Helm, who was 71, was the only American and only Southerner in the Band, the group of otherwise Canadian musicians who fused rock and roll with other forms of American folk music to arrive at a distinctive sound that became the wellspring of alternative country and Americana. In the early '60s, he moved to Toronto with popular rockabilly singer Ronnie "The Hawk" Hawkins' as drummer in his fellow Arkansas native's group the Hawks.
He met the other Band members - Robbie Robertson, Garth Hudson, Rick Danko and Richard Manuel - when they gradually joined the Hawks and then Hawkins left himself, leaving Helm to often sing lead. The group eventually became known as the Band, and songs such as "Up on Cripple Creek," "The Weight" and "King Harvest (Has Surely Come)" were sometimes described as belonging to a bygone America that never actually existed but should have.
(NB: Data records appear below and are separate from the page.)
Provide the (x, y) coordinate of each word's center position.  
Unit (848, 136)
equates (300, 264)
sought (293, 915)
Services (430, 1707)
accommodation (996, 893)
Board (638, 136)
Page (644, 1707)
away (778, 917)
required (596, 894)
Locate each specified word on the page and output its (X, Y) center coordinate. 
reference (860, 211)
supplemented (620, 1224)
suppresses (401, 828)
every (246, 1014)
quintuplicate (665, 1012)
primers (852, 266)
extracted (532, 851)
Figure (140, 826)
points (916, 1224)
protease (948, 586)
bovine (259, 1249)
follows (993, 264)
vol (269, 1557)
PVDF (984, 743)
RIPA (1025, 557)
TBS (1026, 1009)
The Band also served as Bob Dylan's backup group on several occasions, including an album recorded in 1967 but was not released until 1975 as The Basement Tapes. The group also backed Dylan on his 1974 tour, which was recorded for the live album Before the Flood. An early recording of Dylan and the group when they were still known as the Hawks, recorded at London's Royal Albert Hall in May 1966, was bootlegged for years and years until it was finally officially released in 1998 as Bob Dylan Live 1966: The Royal Albert Hall Concert.
Helm is prominently featured behind Dylan, Hawkins, Neil Young, Joni Mitchell, Dr. John and many others in the Band's famous final concert at San Francisco's Winterland Ballroom Thanksgiving night 1976, which director Martin Scorsese filmed for the 1978 movie The Last Waltz.
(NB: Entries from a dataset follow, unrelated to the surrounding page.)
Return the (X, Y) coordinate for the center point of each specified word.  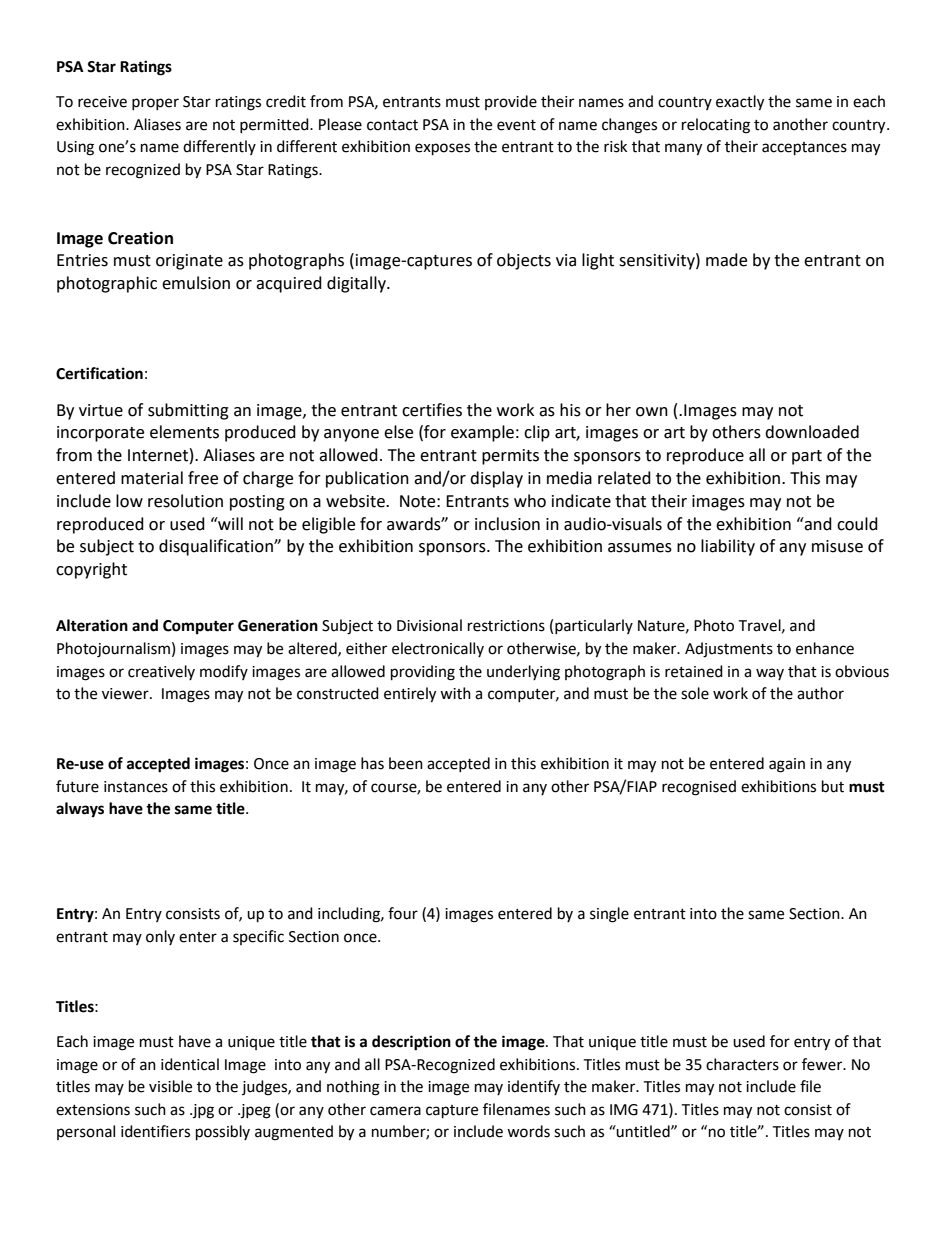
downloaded (812, 432)
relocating (716, 126)
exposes (442, 149)
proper (155, 104)
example (482, 433)
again (787, 765)
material (152, 478)
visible (170, 1086)
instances (136, 787)
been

His album Dirt Farmer won a Grammy in 2007 for Best Traditional Folk Album, and follow-up Electric Dirt (2009) won for Best Americana Album. His 2010 live album Ramble at the Ryman won the same category last year.
Helm also acted in several films, playing Loretta Lynn's (Sissy Spacek) father in 1980's Coal Miner's Daughter, and wrote the memoir This Wheel's On Fire, which is considered to be one of the best books about the music business in the '60s and '70s, in 1993.
The one and only time Rocks Off got to see Helm live was at the 2009 Austin City Limits Music Festival, while it was pouring rain. He had been ordered not to sing by his doctor, and although people like daughter Amy and Bob Dylan sideman Larry Campbell did most of the vocals, Helm could not contain himself.
"Rocks Off glanced up at the stage more than once and caught the spry Helm singing along," we wrote that October. "The rest of the time, the spry, rail-thin Arkansan was grinning from ear to ear as he whacked his drums like a 25-year-old."
Austin roots-rockers and frequent Houston visitors the Gourds recorded their most recent album, last year's Old Mad Joy, at Helm's studio near Woodstock in upstate New York, where the drummer hosted the "Midnight Ramble" open jam sessions for years.
The best part of recording the album, Gourds bassist and singer Jimmy Smith told Rocks Off's William Michael Smith last July, was "seeing Levon's grinning face while we were cutting."